Nearly five months later, after Henry delayed Supreme Court consideration
by requesting (and receiving) an extension of time in which to file his petition for
certiorari, this court granted rehearing en banc in a different, yet arguably related
case, McKinney v. Ryan, 730 F.3d 903 (9th Cir. 2013), rehearing en banc granted,
2014 WL 1013859 (Mar. 12, 2014). As a result, a fortnight before his certiorari
deadline, Henry filed an “Expedited Motion for Full-Court Reconsideration” of our
November 1, 2013, order denying rehearing en banc. Judge Thomas denied that
motion as non-cognizable under our Circuit’s en banc rules. Then Henry filed a
timely petition for certiorari with the Supreme Court. See Ninth Circuit Dkt. No.

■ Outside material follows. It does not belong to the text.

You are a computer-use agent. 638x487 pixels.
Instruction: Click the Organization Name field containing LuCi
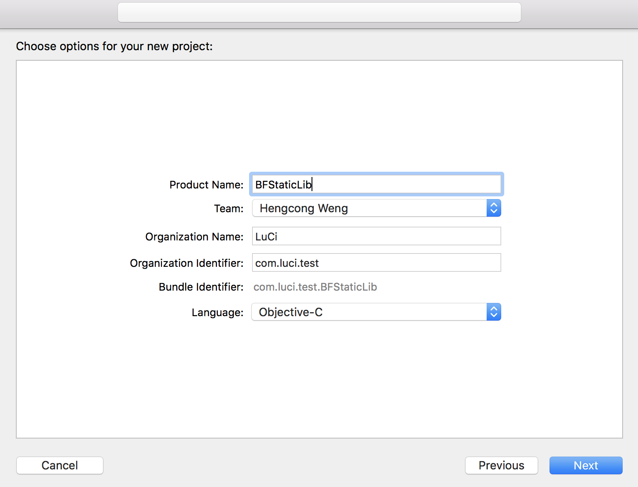click(376, 236)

100, Supreme Court No. 13-9512.
Now, with one foot through the Supreme Court’s front door, Henry invites
the panel to reconsider its November 1, 2013, order denying the petition for panel
rehearing. We decline.
Henry’s ghastly crimes are almost twenty-eight years old. And we will not
permit Supreme Court review to wait any longer while other cases move through
the system. Henry had his shot before the Ninth Circuit, and it is time to move on.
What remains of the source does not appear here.